* **Short problem**
Can you arrange the rows below as a JSON list of strings, one string per line, covering only the stretch from the line containing "Where should I click to: Select the Port" through the line containing "(x=35, y=206)" and leaving out blank lines?
**** Data for processing
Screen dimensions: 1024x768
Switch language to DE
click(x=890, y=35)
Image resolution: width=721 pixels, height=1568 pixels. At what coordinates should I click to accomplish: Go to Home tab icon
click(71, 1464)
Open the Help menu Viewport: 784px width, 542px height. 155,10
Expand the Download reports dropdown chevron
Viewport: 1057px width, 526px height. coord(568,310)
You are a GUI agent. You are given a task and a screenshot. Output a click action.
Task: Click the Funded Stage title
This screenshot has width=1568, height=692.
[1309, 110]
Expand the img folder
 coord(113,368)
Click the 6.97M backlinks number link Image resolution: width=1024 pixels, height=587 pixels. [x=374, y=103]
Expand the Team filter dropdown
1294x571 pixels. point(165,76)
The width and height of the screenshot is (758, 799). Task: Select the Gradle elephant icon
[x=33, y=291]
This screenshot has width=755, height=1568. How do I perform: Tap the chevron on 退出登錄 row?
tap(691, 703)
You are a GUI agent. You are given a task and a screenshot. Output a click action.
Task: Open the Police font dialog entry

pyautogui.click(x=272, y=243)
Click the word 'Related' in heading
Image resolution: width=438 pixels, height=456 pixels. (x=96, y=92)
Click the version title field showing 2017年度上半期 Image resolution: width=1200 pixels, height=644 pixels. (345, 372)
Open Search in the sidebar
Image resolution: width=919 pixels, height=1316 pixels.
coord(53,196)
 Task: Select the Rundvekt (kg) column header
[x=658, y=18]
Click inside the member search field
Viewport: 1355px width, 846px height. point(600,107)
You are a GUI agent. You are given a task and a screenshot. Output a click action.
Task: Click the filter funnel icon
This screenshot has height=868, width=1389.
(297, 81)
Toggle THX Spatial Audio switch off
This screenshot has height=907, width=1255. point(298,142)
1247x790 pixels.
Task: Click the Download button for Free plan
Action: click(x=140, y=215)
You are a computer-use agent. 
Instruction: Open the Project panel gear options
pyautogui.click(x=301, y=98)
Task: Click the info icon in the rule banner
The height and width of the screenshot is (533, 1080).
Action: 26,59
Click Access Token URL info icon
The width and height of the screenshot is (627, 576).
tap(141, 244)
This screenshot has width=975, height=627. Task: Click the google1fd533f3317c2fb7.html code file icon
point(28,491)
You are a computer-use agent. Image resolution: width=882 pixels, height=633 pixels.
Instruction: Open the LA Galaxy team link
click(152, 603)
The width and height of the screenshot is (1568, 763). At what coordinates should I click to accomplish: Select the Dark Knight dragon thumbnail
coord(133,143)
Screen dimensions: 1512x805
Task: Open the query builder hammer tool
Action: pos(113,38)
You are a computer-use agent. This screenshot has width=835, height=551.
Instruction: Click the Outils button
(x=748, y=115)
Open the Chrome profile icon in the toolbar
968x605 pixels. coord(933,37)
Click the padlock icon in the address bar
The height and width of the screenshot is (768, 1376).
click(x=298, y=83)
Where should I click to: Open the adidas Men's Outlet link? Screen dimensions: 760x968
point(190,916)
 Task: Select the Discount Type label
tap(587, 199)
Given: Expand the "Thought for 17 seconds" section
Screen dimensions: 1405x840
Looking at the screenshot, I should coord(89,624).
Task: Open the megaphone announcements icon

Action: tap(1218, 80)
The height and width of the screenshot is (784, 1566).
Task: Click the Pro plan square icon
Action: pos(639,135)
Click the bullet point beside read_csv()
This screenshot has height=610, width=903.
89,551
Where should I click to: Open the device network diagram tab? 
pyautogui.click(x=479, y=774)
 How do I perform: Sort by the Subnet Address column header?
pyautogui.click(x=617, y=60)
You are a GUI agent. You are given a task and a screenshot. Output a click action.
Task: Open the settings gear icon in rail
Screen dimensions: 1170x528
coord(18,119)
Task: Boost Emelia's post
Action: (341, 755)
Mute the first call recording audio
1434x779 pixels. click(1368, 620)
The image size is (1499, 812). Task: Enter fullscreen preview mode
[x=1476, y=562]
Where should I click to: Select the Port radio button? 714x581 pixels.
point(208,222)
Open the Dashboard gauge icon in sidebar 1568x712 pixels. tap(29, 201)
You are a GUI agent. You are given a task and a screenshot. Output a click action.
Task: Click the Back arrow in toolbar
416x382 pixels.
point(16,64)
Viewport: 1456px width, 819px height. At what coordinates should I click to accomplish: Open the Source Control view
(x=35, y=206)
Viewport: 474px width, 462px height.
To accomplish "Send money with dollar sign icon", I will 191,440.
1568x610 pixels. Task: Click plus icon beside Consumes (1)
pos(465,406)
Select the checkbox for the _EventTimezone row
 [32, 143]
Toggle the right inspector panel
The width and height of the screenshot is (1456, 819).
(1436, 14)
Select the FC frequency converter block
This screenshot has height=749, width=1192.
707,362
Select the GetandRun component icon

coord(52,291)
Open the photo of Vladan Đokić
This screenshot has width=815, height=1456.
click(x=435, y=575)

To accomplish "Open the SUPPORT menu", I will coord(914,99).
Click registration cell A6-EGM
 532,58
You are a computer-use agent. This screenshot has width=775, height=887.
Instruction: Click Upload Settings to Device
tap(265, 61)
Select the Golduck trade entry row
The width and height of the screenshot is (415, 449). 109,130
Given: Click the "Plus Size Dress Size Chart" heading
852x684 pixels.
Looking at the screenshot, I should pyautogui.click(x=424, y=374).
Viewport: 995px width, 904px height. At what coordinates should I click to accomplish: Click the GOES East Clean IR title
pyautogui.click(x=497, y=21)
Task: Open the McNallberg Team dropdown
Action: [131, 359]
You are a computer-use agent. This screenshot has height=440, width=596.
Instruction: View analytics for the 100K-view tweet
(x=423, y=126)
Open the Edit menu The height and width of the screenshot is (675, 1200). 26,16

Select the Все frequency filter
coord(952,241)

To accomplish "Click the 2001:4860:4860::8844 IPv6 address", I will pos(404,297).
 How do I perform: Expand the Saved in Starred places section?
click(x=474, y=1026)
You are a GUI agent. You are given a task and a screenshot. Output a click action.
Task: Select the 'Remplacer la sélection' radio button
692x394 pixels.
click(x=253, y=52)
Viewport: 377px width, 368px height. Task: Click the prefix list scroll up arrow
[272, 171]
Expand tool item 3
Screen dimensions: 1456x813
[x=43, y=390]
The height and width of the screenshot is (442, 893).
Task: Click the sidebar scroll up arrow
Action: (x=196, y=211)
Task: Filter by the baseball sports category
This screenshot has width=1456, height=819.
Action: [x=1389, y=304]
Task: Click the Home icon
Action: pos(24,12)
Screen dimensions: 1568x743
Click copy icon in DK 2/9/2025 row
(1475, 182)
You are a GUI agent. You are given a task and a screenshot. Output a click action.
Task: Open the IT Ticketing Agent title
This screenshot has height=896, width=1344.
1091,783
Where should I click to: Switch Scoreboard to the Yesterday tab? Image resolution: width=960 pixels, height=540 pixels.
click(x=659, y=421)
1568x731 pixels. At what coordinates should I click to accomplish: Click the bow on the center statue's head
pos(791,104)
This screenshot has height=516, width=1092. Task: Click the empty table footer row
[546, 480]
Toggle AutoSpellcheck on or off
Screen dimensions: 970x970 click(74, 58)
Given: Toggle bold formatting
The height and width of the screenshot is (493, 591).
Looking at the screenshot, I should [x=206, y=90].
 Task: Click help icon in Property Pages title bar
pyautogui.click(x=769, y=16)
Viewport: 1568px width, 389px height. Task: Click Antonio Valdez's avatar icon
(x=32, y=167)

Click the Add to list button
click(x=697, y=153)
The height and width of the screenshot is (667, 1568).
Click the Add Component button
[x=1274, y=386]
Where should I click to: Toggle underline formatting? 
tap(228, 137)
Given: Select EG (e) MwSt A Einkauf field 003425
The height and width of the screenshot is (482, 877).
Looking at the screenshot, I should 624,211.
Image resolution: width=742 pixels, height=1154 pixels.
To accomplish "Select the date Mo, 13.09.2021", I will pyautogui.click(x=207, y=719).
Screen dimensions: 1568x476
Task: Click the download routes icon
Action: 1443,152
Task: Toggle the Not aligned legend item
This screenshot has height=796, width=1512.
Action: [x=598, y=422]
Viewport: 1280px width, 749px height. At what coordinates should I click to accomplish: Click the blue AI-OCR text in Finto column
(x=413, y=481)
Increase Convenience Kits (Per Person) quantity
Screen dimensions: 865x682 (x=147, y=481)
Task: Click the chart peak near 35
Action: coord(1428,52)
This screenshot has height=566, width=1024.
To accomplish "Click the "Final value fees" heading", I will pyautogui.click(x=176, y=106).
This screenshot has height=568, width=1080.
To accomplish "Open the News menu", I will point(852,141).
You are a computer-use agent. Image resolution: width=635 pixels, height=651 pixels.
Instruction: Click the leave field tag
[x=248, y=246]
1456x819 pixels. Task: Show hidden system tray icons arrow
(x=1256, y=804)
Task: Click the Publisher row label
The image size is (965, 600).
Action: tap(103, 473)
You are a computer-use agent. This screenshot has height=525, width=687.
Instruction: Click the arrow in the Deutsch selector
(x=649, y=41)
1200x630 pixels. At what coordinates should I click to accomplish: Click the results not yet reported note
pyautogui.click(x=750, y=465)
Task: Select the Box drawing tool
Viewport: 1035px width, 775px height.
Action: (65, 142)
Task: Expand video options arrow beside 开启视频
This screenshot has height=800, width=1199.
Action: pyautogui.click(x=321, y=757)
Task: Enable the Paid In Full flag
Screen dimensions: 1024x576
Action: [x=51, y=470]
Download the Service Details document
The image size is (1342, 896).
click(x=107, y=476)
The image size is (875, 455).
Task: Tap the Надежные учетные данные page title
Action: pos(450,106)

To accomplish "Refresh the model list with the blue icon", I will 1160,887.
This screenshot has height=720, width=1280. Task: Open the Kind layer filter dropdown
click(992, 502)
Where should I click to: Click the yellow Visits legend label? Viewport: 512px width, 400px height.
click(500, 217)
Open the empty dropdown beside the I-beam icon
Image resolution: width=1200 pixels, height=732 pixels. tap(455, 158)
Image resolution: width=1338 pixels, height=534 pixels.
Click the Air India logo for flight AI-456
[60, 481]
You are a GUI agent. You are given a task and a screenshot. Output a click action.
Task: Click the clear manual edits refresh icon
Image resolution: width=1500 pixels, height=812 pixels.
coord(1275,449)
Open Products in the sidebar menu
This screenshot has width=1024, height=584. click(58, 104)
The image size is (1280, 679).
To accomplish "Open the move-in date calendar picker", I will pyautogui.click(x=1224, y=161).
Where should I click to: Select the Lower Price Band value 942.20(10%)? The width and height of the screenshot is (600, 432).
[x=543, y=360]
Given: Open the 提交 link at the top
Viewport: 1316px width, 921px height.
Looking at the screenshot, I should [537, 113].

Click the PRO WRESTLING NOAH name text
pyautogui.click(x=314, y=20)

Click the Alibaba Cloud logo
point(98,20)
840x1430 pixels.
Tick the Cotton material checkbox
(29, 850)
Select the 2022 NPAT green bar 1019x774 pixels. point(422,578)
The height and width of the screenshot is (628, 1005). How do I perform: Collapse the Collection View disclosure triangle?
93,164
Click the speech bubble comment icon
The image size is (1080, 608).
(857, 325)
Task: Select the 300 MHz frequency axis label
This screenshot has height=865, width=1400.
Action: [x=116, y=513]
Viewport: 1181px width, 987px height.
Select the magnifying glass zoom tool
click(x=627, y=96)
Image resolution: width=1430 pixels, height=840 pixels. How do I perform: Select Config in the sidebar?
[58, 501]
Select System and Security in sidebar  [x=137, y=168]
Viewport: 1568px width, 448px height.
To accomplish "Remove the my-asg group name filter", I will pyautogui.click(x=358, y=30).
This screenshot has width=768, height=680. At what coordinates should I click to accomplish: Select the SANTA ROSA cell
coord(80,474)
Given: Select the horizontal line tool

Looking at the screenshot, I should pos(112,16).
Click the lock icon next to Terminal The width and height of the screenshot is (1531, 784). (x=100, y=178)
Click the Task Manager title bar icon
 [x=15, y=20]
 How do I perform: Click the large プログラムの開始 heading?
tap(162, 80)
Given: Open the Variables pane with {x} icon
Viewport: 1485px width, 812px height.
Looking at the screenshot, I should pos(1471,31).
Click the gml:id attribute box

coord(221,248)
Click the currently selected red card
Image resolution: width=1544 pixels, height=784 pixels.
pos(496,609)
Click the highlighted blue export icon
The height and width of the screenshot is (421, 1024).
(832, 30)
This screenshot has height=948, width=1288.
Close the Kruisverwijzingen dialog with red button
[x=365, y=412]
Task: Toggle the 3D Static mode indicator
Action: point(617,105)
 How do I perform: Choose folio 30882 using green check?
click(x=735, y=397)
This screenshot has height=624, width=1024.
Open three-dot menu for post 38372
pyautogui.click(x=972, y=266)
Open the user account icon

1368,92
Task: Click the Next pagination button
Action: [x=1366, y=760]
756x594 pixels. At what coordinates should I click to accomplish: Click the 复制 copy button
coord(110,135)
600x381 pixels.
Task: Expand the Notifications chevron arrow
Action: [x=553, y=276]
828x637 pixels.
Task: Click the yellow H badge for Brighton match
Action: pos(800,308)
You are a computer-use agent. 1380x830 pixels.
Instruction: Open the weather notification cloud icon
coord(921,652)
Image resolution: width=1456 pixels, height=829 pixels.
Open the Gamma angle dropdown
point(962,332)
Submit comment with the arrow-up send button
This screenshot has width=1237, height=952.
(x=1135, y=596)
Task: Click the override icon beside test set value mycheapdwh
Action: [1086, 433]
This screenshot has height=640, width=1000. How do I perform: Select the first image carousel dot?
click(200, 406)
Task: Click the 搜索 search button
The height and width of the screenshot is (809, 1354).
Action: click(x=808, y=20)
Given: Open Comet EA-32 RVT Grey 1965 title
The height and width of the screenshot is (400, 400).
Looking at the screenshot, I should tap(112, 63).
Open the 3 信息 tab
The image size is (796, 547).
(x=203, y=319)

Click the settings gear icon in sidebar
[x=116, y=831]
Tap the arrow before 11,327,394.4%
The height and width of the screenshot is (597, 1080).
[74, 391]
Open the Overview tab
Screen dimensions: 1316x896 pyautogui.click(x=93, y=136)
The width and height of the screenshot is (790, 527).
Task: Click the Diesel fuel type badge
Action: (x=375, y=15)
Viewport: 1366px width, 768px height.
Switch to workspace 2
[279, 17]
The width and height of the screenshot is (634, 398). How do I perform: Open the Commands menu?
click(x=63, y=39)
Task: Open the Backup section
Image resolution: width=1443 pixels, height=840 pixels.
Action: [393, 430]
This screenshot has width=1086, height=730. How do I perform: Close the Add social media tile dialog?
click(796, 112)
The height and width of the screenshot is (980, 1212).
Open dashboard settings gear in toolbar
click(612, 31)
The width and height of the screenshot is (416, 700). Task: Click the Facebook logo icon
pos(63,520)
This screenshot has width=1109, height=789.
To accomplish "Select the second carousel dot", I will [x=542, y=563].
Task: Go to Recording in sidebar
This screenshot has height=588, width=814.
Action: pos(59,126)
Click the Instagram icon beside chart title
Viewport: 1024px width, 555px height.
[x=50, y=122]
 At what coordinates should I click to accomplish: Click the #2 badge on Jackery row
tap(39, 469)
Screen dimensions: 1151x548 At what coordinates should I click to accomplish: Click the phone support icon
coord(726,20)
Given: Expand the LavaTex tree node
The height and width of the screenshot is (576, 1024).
********
* **Answer to the problem**
[
  "Where should I click to: Select the Port radio button? 714x581 pixels.",
  "point(208,222)",
  "Open the Dashboard gauge icon in sidebar 1568x712 pixels. tap(29, 201)",
  "You are a GUI agent. You are given a task and a screenshot. Output a click action.",
  "Task: Click the Back arrow in toolbar",
  "416x382 pixels.",
  "point(16,64)",
  "Viewport: 1456px width, 819px height. At what coordinates should I click to accomplish: Open the Source Control view",
  "(x=35, y=206)"
]